== Instructions to follow ==
Please answer these questions using the text on science and theology below.
(a) What does the text name as the scope of physical science?
(b) Which popular aphorism does the text quote?
(c) Where, according to the text, was the scientific method developed?

== Text section ==
Physical Science too benefits from theology and philosophy by acknowledging that many of its processes of deduction and method are descended from theological and philosophical methodology. Philosophy especially is able to help science reveal possible flaws in reasoning, and also help science to stay within its own defined scope. And that scope is the material, the physical world. But physical science does well to maintain humility and to accept that that there may be things beyond its scope which it is not able to render an account of, one way or the other. If not, the physical sciences fall into the error of scientism. Scientism is the error which reduces everything to matter and insists that nothing exists outside the system which physical science can measure, a conclusion that can, in no way, be proved, scientifically.

In the end, perhaps the problem is best expressed in a very popular aphorism: When your only tool is a hammer, everything begins to look like a nail. The only trouble is, everything is not a nail. The human person perceives that instinctively, but in our culture we lack the tools to explicate the momentous truths which follow from such an irreducible fact.

Yes, I am convinced that this is going to have to be our way back. Basic human experience. And that experience, if we are honest, shouts to us the existence of the spiritual and the transcendent.

Even physical science rests on the mystic and metaphysical notion that reality is “intelligible.” For intelligibility bespeaks meaning and asks questions about purpose, direction and points, ultimately outside the physical (to the metaphysical) to the question, why? Intelligibility presumes also the great mystery of a  questioning soul. For why do we seek to understand at all? The animals, who are physically very like us, do not seem to ask such questions or probe deeper relations. Intelligibility also presumes that there is actual meaning and purpose to be found. Still further it presumes that “I” exist at all, to discern it, and that my mind is not engaged by illusions and shadows. Why does anything exist at all and what does it mean to exist? How do we define it and by what means do we discover it?

These are deeper questions than they may seem. Reality has a mystical dimension that artists, poetics, writers, philosophers and theologians have pondered for centuries, long before there ever was a scientific method, (developed, by the way, in the largely Catholic and Christian universities of the West, and respectful of the Judeo-Christian insights of natural law and the Wisdom tradition).

We have to continue to engage the modern world in the understanding that things run deeper and more wonderfully than we can physically describe. Deep down most people know and experience this truth. Life has more meaning than just the physical. A beloved spouse is not just another body, they are a person with all the mystery that entails. A kiss is not just two lips meeting, it is two souls sharing the breath of mystical life. A house is not just a physical structure, it is a home with all the non-material meaning that includes. My longings are not just the firing of brain synapses and serotonin, but the sigh of my soul for completion and fulfillment, for something infinite, for something (some ONE) other, for God.

Extracted data entries:
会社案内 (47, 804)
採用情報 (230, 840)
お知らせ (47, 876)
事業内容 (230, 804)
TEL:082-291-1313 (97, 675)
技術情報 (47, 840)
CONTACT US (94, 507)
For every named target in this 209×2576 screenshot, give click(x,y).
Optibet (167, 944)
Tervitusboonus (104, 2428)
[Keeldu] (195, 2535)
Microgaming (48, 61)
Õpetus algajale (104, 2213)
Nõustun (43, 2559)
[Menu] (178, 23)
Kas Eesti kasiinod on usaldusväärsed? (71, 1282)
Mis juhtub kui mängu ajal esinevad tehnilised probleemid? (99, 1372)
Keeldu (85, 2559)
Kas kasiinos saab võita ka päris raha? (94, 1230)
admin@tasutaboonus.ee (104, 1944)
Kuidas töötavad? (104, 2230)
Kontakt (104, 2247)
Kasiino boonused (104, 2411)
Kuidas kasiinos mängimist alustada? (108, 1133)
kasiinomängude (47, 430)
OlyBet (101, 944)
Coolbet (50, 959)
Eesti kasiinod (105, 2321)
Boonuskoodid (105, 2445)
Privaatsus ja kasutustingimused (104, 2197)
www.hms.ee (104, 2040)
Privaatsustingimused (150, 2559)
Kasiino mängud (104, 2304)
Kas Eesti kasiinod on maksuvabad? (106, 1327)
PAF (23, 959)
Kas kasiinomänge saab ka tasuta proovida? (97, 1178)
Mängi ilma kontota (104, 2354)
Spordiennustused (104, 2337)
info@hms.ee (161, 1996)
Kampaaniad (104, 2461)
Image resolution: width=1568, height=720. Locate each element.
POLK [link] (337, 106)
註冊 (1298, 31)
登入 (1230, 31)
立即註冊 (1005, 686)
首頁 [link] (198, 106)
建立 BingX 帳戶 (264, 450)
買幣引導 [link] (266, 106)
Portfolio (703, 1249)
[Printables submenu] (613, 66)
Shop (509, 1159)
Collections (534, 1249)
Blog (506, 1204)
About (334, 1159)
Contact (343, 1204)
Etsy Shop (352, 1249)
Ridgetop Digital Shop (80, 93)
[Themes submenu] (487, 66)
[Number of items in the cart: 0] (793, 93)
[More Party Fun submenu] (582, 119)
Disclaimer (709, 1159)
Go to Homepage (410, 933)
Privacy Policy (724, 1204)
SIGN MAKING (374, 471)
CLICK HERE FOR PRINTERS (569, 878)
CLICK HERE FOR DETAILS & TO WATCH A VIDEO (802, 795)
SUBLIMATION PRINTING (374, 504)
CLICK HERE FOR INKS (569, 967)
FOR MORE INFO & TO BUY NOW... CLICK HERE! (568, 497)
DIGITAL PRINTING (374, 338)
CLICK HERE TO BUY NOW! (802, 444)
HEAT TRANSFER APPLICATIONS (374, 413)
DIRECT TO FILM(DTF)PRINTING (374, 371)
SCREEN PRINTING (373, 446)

== Finished exercise ==
(a) The material, the physical world.
(b) "When your only tool is a hammer, everything begins to look like a nail."
(c) In the largely Catholic and Christian universities of the West.